WORK INSTRUCTIONS
Copy the listing below verbatim, from its first line down through the line containing "tap(203, 89)".

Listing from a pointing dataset
* start *

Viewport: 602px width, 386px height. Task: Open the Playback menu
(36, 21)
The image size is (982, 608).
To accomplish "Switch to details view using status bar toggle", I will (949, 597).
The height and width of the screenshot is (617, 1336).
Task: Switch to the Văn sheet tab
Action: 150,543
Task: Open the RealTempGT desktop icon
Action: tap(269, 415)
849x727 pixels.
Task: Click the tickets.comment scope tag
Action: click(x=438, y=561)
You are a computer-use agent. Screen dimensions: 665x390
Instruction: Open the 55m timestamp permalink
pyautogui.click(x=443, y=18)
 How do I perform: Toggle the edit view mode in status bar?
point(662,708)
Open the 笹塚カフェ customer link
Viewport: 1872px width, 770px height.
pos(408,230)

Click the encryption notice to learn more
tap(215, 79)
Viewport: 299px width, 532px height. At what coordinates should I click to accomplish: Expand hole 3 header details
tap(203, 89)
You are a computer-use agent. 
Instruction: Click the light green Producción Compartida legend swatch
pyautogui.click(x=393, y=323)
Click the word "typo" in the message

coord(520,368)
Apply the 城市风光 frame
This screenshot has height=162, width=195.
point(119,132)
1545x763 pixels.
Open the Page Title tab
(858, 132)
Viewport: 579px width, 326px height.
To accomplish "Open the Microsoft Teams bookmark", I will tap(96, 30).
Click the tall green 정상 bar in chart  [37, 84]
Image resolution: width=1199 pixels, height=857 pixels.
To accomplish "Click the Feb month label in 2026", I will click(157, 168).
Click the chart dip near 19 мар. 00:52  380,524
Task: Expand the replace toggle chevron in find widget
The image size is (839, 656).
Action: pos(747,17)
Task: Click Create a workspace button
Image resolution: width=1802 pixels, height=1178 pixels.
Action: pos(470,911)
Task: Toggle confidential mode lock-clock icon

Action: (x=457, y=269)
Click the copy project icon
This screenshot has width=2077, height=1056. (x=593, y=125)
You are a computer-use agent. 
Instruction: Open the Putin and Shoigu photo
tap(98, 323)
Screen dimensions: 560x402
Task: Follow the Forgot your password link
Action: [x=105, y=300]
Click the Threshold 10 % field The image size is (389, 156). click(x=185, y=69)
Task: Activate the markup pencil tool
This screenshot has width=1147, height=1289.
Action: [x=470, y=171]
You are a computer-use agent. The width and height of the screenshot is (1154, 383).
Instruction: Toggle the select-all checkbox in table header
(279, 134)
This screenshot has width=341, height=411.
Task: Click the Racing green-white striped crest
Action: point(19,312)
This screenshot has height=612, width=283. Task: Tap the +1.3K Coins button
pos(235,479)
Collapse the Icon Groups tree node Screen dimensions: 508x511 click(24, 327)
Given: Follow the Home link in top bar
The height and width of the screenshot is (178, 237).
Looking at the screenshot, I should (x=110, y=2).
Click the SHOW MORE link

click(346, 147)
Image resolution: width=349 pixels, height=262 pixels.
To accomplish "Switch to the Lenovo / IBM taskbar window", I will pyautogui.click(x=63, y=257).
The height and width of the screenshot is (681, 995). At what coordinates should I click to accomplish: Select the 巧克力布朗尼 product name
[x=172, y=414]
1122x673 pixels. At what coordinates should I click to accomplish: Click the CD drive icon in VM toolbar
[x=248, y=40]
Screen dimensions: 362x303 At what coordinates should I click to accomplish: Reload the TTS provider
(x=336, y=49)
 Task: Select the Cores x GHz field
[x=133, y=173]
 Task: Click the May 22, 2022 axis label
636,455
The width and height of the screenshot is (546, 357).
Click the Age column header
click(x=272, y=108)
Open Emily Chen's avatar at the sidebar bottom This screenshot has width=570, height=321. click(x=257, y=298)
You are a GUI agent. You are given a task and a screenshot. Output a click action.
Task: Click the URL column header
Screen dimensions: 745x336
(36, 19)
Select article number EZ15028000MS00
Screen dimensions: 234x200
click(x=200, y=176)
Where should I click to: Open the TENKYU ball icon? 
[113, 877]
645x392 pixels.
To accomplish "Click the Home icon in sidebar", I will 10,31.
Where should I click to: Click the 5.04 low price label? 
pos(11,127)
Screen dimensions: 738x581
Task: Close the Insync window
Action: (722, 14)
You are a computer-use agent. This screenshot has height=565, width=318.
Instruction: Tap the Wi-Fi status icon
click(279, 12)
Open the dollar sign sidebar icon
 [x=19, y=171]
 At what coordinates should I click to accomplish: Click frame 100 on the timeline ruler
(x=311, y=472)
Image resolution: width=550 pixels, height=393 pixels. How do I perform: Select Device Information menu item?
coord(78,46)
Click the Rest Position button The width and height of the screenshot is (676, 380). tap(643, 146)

* end *

RESULT
Viewport: 602px width, 386px height. Task: Open the Playback menu
(36, 21)
The image size is (982, 608).
To accomplish "Switch to details view using status bar toggle", I will (949, 597).
The height and width of the screenshot is (617, 1336).
Task: Switch to the Văn sheet tab
Action: 150,543
Task: Open the RealTempGT desktop icon
Action: tap(269, 415)
849x727 pixels.
Task: Click the tickets.comment scope tag
Action: click(x=438, y=561)
You are a computer-use agent. Screen dimensions: 665x390
Instruction: Open the 55m timestamp permalink
pyautogui.click(x=443, y=18)
 How do I perform: Toggle the edit view mode in status bar?
point(662,708)
Open the 笹塚カフェ customer link
Viewport: 1872px width, 770px height.
pos(408,230)

Click the encryption notice to learn more
tap(215, 79)
Viewport: 299px width, 532px height. At what coordinates should I click to accomplish: Expand hole 3 header details
tap(203, 89)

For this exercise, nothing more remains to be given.